Keegan is right on that. But there is also an odiousness involved that is undeniable, and undeniably linked to general deterrence. In wars of attrition or asymmetrical warfare, tactical advantage can be sidelined or can be hard to discern: it's not "front" oriented, but psychological. Even on the Western Front, the mistake of people like Keegan is to think that every move is oriented towards landmass and the "Front." Not always. Plenty of morale-oriented strategy involved there, too. So your reading - and Keegan's - is overly simplistic. That chemical weapons can be of limited effectiveness in a front-oriented attack doesn't mean that they can't be effective in other ways, like reducing the will of the enemy to continue, or depleting their base of civilian support. If the latter is the reasoning of the Syrian military, your point becomes immediately moot: perhaps the chemical weapons were deployed merely to 'clear" out the civilian support in that suburb, leaving the insurgents with no "people" among which to be the "fish in water," as Mao says. Keegan's problem is that he makes a fetish of the frontal assault, always. It's his weakness in analysis.

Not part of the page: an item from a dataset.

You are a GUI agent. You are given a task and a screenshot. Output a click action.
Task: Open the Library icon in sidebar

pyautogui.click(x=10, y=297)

So, perhaps what deters people from using chemical weapons is not their limited tactical effectiveness for frontal style military maneuvers, but rather something else - a general deterrence, another sort of fear.

Juan Cole has reviewed the cables, and inferred that the Syrian military may have deployed large amounts of chemical agents by accident - largely because they have tended to deploy smaller amounts for various practical purposes. That is, where "lacing" CS gas with some sarin has been effective against smaller rebel contingents, the action of August 21 saw larger amounts of sarin deployed by mistake or at a lower level of command. That's plausible. Lots of stuff is plausible. But falling back on the supposed tactical ineffectiveness of various chemical deployments on the Western Front is not really a good answer. There are many reasons to deploy gas that have nothing to do with "taking the next trench."

If that was all there was to it, you wouldn't need international laws against it - it would die quickly of its own accord. For this reason, I find your point simple and, frankly, somewhat silly.